The world of high stakes poker is full of gambling side action. You can’t look around the lobby of a hotel hosting a European Poker Tour event without seeing Roland De Wolfe playing high-stakes Chinese poker with Illari “Ziigmund” Sahamies, for example, or hearing about Mr. Ivey’s champagne-off with some other high rollers in a Vegas nightclub (he won the “baller” argument by continually upping the champagne bottles sent to another table, apparently, until the other party conceded defeat). 

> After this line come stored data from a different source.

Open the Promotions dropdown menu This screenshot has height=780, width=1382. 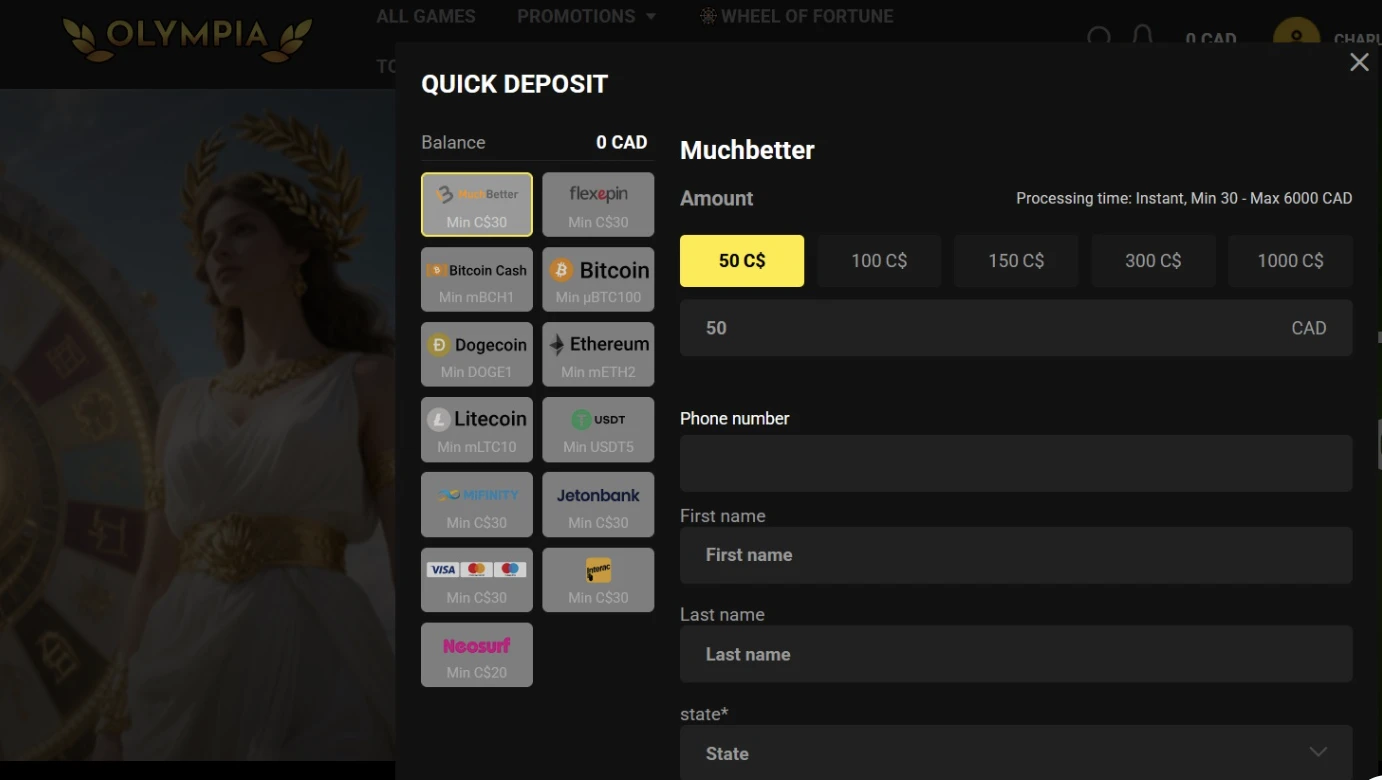point(586,16)
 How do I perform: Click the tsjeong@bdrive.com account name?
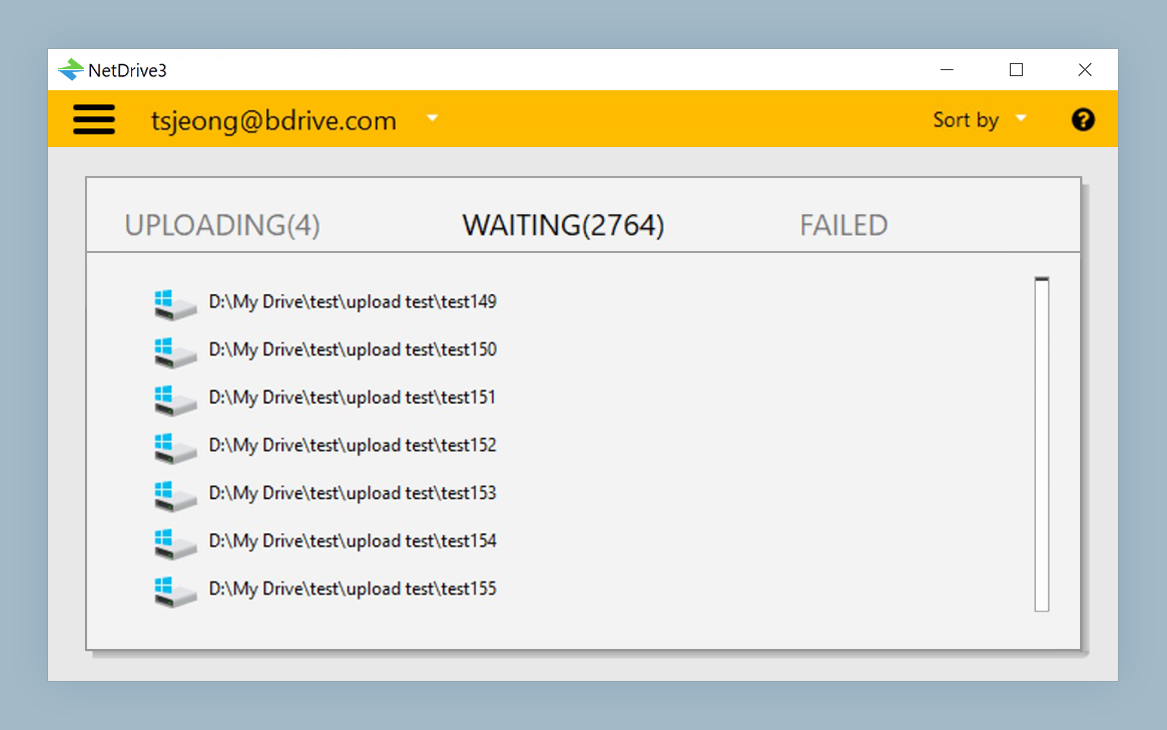pos(273,121)
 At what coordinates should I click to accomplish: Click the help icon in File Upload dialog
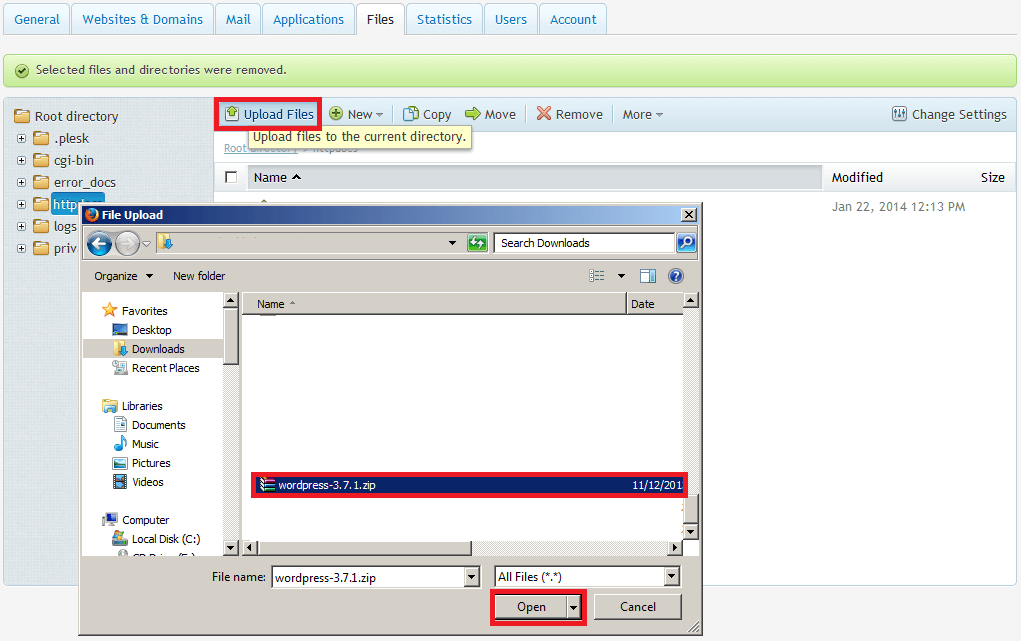(675, 276)
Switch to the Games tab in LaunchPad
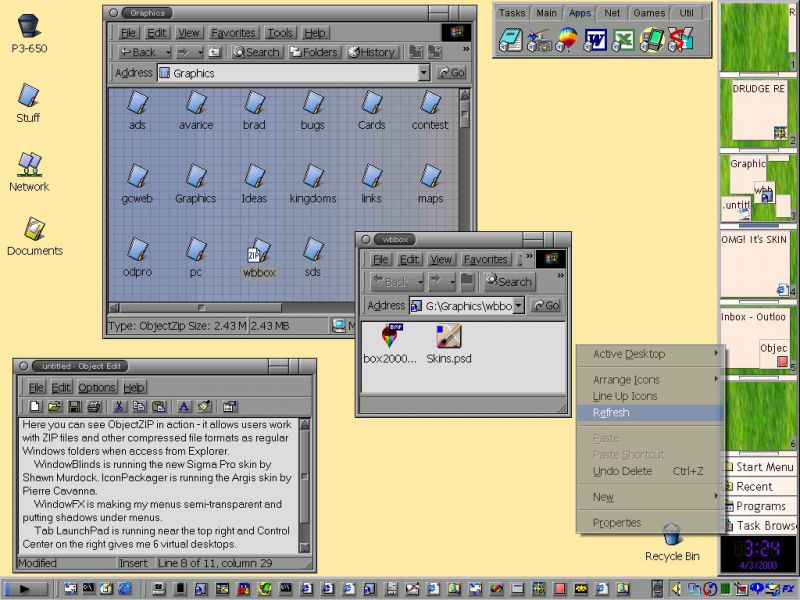Screen dimensions: 800x600 tap(648, 13)
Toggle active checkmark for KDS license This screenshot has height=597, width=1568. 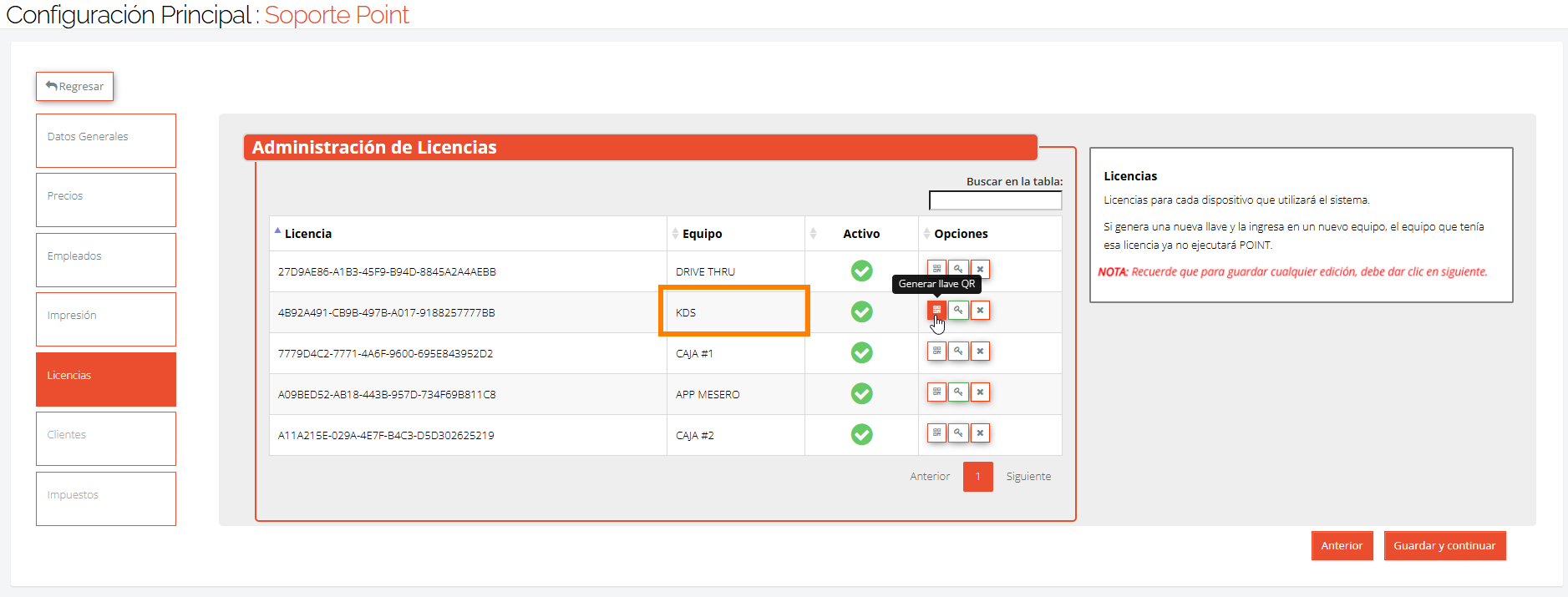[861, 311]

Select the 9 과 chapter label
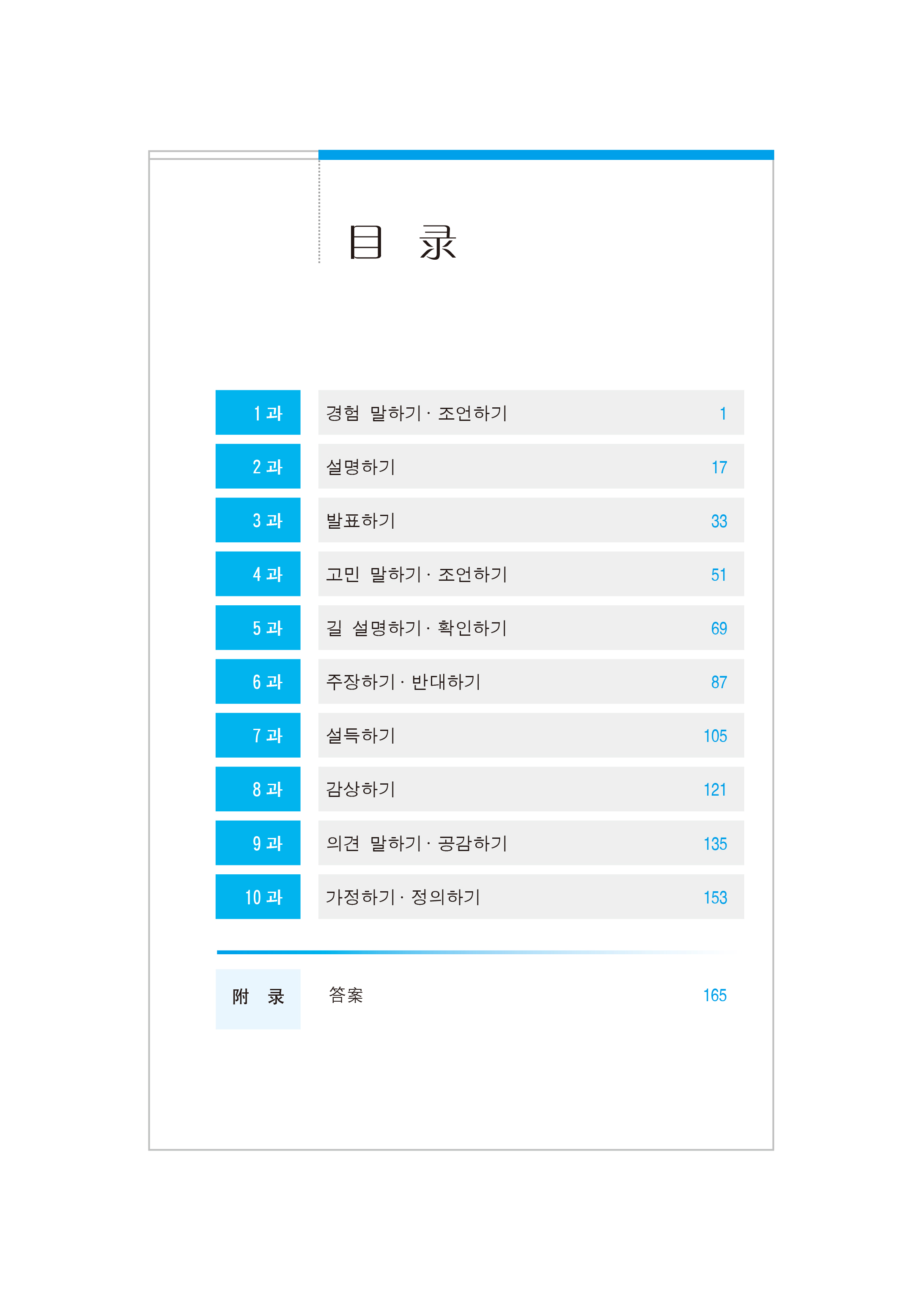(x=258, y=843)
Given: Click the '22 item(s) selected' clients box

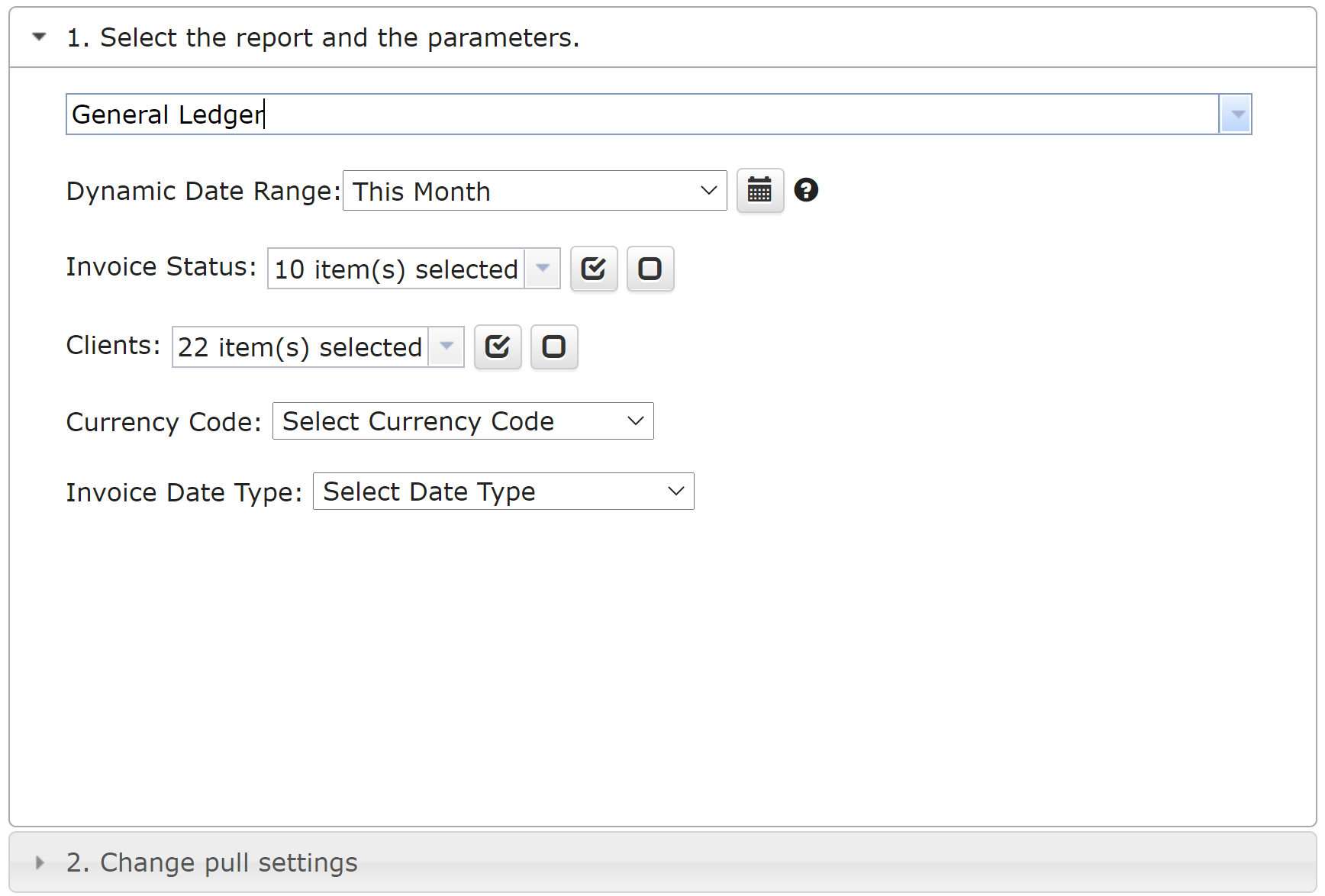Looking at the screenshot, I should click(x=300, y=347).
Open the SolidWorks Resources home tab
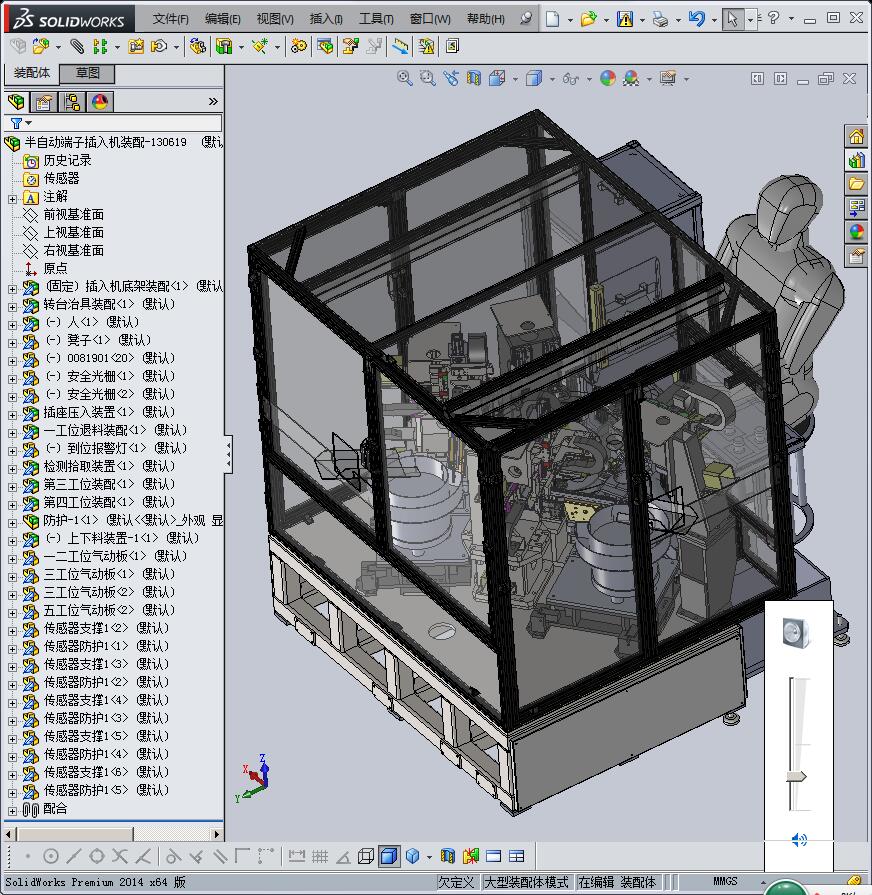 coord(856,136)
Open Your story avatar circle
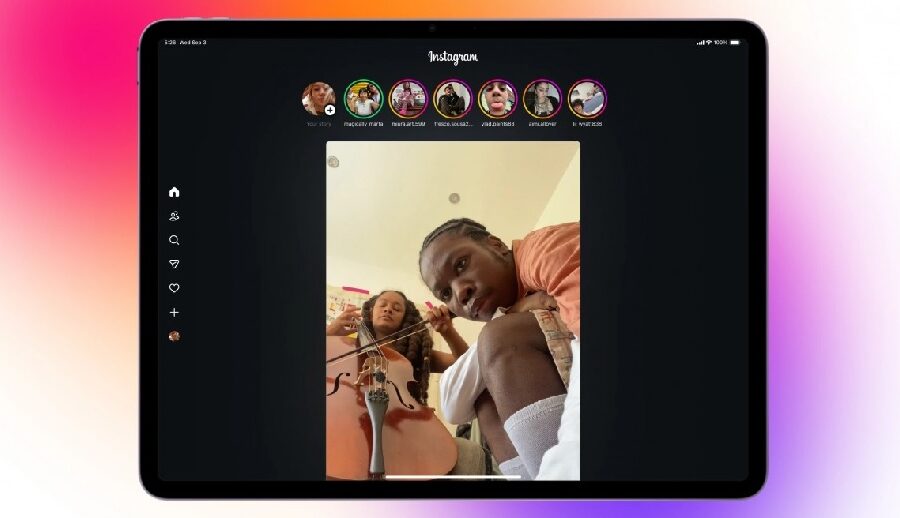The height and width of the screenshot is (518, 900). [x=318, y=98]
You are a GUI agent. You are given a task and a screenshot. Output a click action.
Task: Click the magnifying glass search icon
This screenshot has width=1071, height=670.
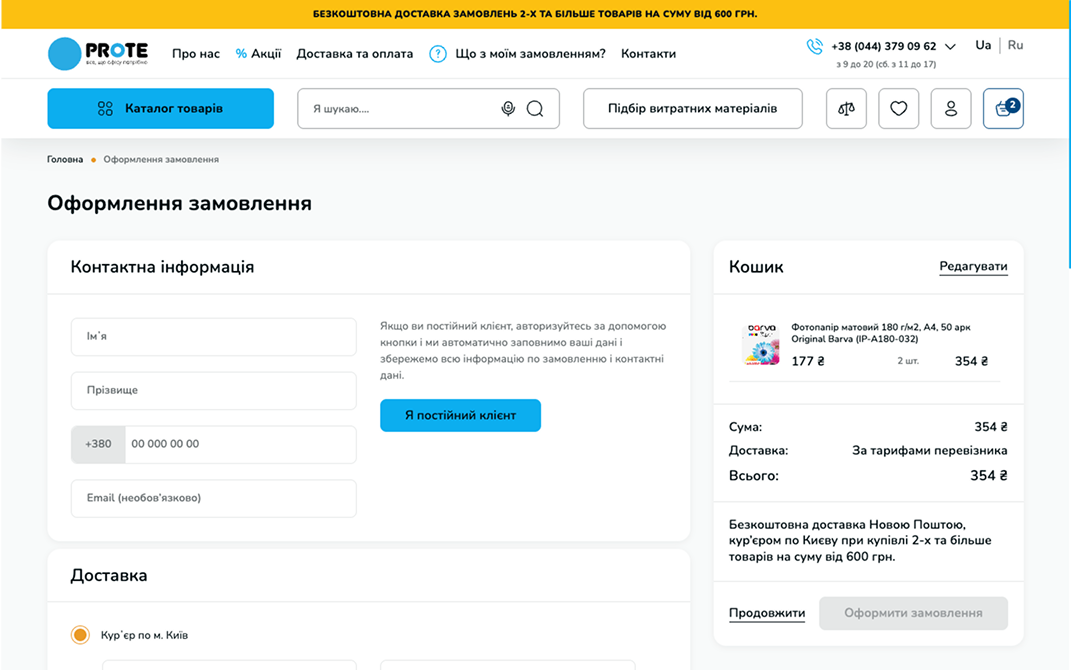click(535, 109)
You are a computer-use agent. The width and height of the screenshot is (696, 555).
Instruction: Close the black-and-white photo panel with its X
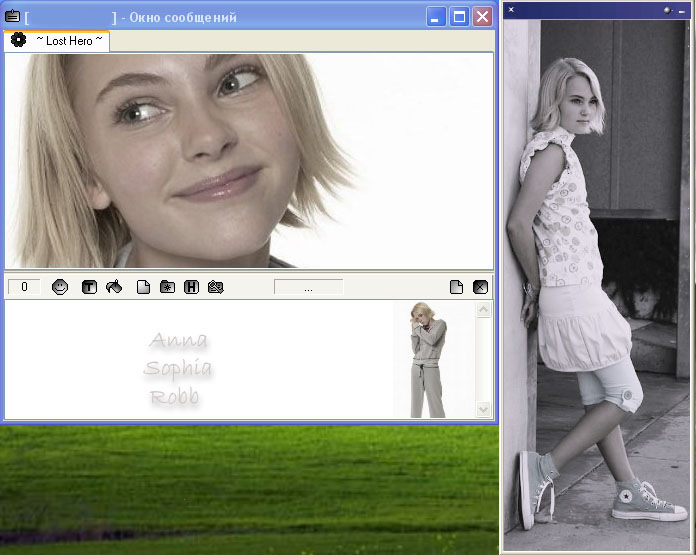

Prop bet and personal challenge stories go all the way back, hand in hand with the poker lifestyle. Remember Amarillo Slim’s bet against the table tennis master which he won by choosing the bats (coke bottles)?  These stories create legends, and many of them are at least mostly true. 

These days the majority of them come from the young online high rollers, who either bet nominal figures to get their friends to do stupid things (for example, 10 shots of tequila in 15 minutes at the table — Durrrr to Matt Marafioti), or put serious money on the line, usually on either winning bracelets or being better at golf. 

The amount of cash won and lost at the golf course in Las Vegas is greater than the yearly salaries of most people who read about Erick Lindgren’s victory in a $340,000 bet that he couldn’t play four full rounds of golf, shooting under 100 in each, during one day in the blazing Vegas sun. This year’s World Series reportedly scored Ivey more in bracelet bets made in the Full Tilt lounge than his actual wins did. 

The list is endless and serves to highlight the seeming double ability of top players to take the game they play seriously, and the money they make doing it lightly (or at least as fuel for side-bets). The peripheral high-stakes antics of the big names will always be an integral part of what makes poker so media-friendly. Just put a video of a crucial pot in a tournament next to one of Ivey playing beer pong for half a million, and see which gets the most attention. Spade Suit

Jen Mason is a part of BlackBeltPoker.com. She is responsible for its live tournament coverage in the UK and abroad.